- _Text passage_
Study Evaluates Hip Implant Failure in Patients Implanted with Polyethylene Version of DePuy Pinnacle Hip Implant


New Study Evaluates Hip Implant Failure in Patients Implanted with DePuy Pinnacle Hip ImplantOverview: A study published in the Journal of Bone & Joint Surgery evaluates four patients who underwent hip revision surgery with the polyethylene version of the DePuy Pinnacle hip implant. According to the study, these patients all experienced spontaneous dissociations of offset, face-changing polyethylene acetabular liners. Previous research has already linked the metal-on-metal version of the DePuy Pinnacle hip implant to a number of side effects.

  • The DePuy Pinnacle hip implant is available as a metal-on-metal hip implant or as a metal-on-polyethylene
  • The metal-on-metal version of the Pinnacle has been linked to complications, including early revision surgery, tissue and bone damage
  • The study looked at four patients who underwent revision surgery due to the dissociation of their polyethylene liners

Product: DePuy Pinnacle hip implant

Manufacturer: DePuy Orthopaedics/ Johnson & Johnson

Side Effects & Complications

  • High failure rate
  • Necrosis (tissue death)
  • Increased levels of cobalt and chromium ions
  • Pain at the implant, sometimes spreading to the groin and back
  • Osteolysis (bone loss)

- _What to do_
(1) Decide whether each statement agrees with the hip implant text. Give yes or no for each, along with the text's exact deciding words.
(a) The study appeared in the Journal of Bone & Joint Surgery.
(b) The study examined six patients.
(c) The DePuy Pinnacle hip implant comes only in a metal-on-metal version.
(2) Transcribe everything in the hip implant text from "Manufacturer: DePuy Orthopaedics/" down to "Osteolysis (bone loss)".

- _Input data_
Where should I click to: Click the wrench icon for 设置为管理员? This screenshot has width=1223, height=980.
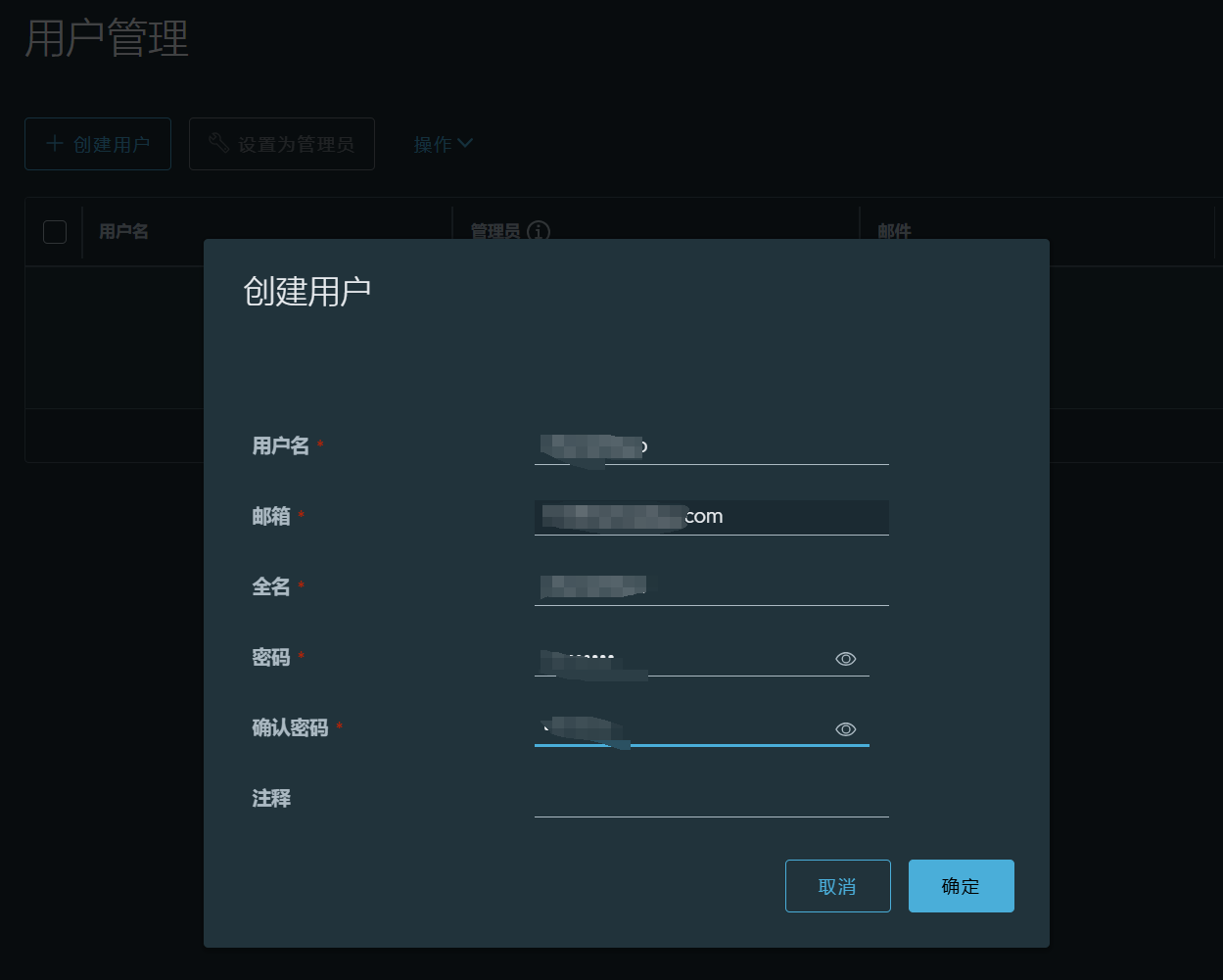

- _Solution list_
(1)
(a) Yes: "A study published in the Journal of Bone & Joint Surgery evaluates four patients"
(b) No: "The study looked at four patients who underwent revision surgery"
(c) No: "available as a metal-on-metal hip implant or as a metal-on-polyethylene"

(2)
Manufacturer: DePuy Orthopaedics/ Johnson & Johnson

Side Effects & Complications

  • High failure rate
  • Necrosis (tissue death)
  • Increased levels of cobalt and chromium ions
  • Pain at the implant, sometimes spreading to the groin and back
  • Osteolysis (bone loss)